As the parent of three children, I know all too well how hard it can be to get kids to put down the iPad and shut off the iPod. So when a local parenting magazine asked for volunteers willing to unplug for a week, I jumped at the chance.
From the beginning, my kids hated me. My husband, Jon, wasn’t too happy either, since the challenge meant that everyone in the family would be required to go screen-free for a full seven days (work excluded).
Like most families, the five us spend way too much time in front of our screens. And despite a plethora of studies suggesting technology may be hurting everything from our relationships to our sleep patterns, we’ve become utterly too dependent on them. I stop at a traffic light and check my e-mail. My husband tells me about a business idea and I find myself looking at Facebook. The second we get home, the kids want their screen time. More often than not I’m inclined to say OK—time spent without fighting or complaining is a rarity, and the best chance I have at getting work done without interruptions.
The problem is that if it was up to Noah (11), Evan (9), and Jessica (8), my kids would never look up from their respective screens. Ever. Prior to our challenge, I had noticed a marked change in our way of life. The joys of personally interacting with others had started to fade. The swing set in the backyard sat eerily empty. The board games in the cabinet languished untouched, and the tips of the crayons in the drawers remained pointy.
Surprisingly, when the week ended the kids were not even asking for their electronics. This confirmed my theory that, at least with my family, the more we use technology, the more we crave it. But more on that later.
We prepared for our 168 hours of tech-free time by stocking up. First we hit the the dollar store and Target and bought art supplies. Call it a bribe if you want, but each kid also got to pick out a decent Lego set (and by decent, I mean pricey). Then we made a list of activities we wanted to accomplish during the week. Interestingly, on the very first day of the challenge, most of these new purchases were opened and used, but by the end of the week many of the items on the activity list had been left undone. Left to their own devices, kids will eventually find their own ways to fill the downtime.

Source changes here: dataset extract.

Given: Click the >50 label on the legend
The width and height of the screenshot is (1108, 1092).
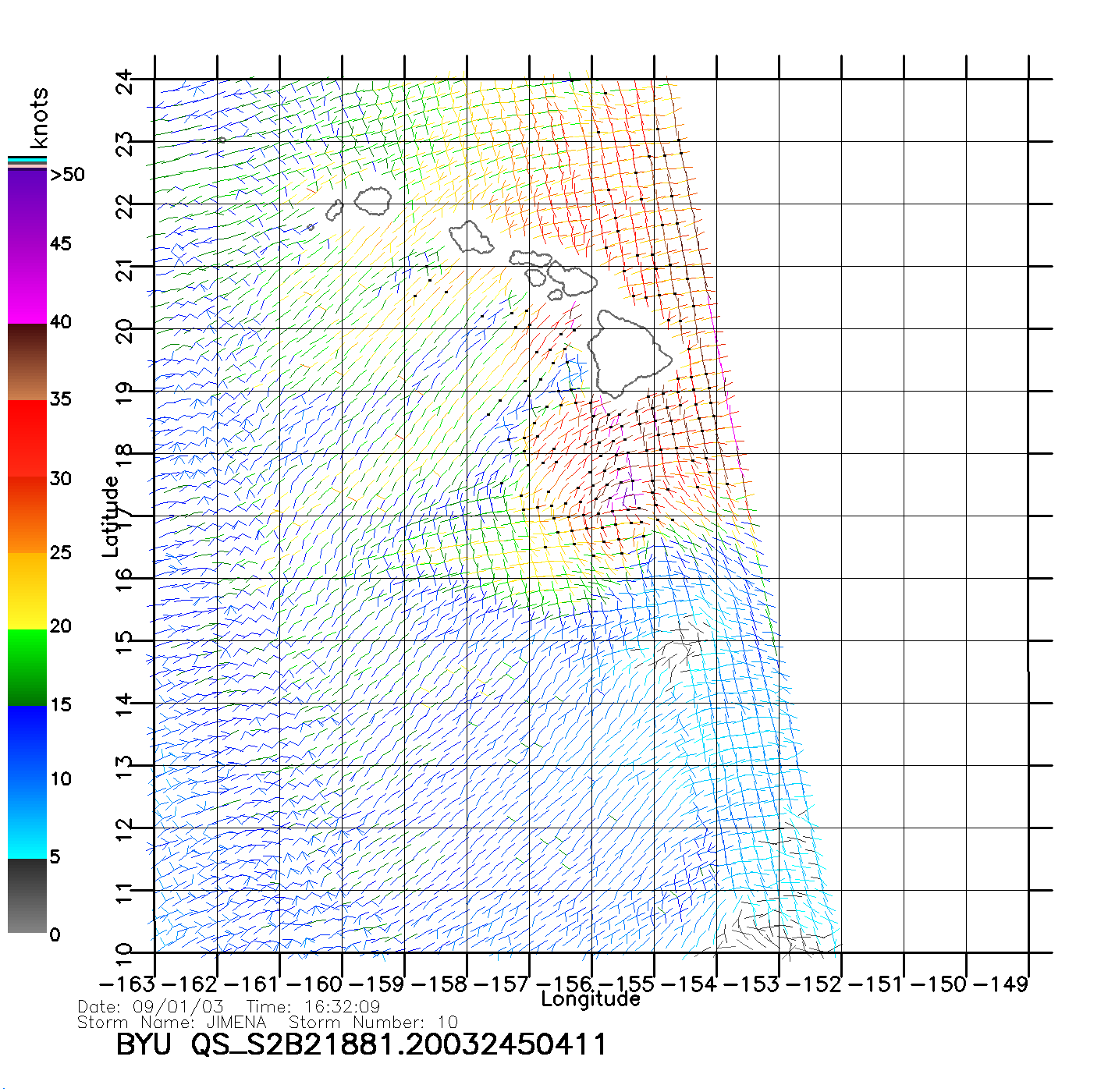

Interestingly, communication was one of the first visible benefits of the experiment. Without an Xbox or iPad to turn to, conflicts between siblings were addressed quickly so no one would be forced to play alone. When not interacting with each other, free time meant an opportunity for coloring, Lego building or baking. Meanwhile, pre-bedtime rituals went from TV watching to playing (low-tech) games, reading for fun (and not because a teacher assigned 20 minutes of it), and learning (or at least attempting to learn) how to solve a Rubik’s Cube.
While they won’t admit it, I honestly think the kids actually got used to being screen-free. As the week came to an end, the complaining had basically stopped, and cries of “I’m bored!” had almost disappeared.

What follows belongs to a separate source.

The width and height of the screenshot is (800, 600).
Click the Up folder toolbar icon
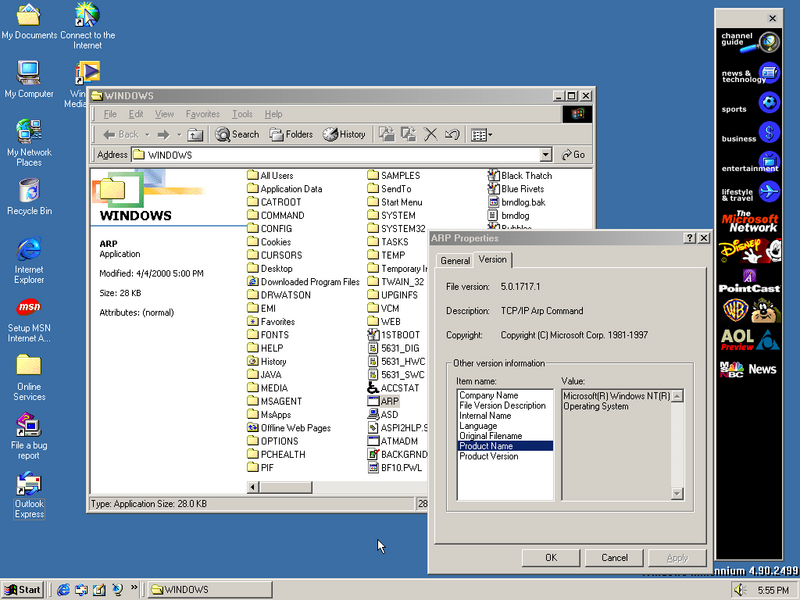click(196, 134)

After the article was published, we received a lot of attention from friends and acquaintances as well as other media outlets. Clearly, we aren’t the only family whose lives had become dominated by excessive technology use. The consensus seemed to be that while our experience was exemplary, it would be hard to replicate. The comment we heard most was “Wow, we could never do that.” Our response? “Yes, you can.”

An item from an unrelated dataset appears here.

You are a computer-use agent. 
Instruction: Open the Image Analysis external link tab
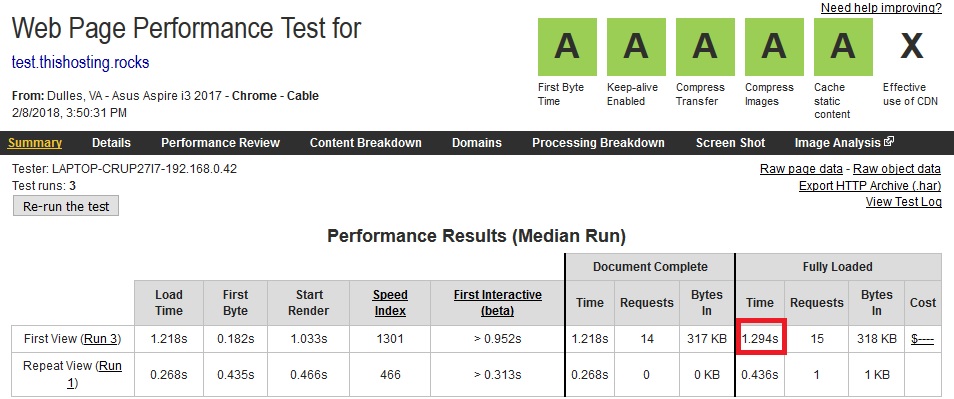point(844,143)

It’s been some time since we’ve gone completely screen free, but I did—and still do—highly recommend trying it, especially for anyone convinced they’d never make it. The hardest part is committing. But I promise, you and your kids will survive, especially if you spend a good amount of time beforehand brainstorming alternative activities.
Perhaps the best advice comes via my son Noah, who was nine at the time. “If you say it’s boring, it’s going to be boring,” he told a reporter. “But, if you say it’s fun, it can be fun.”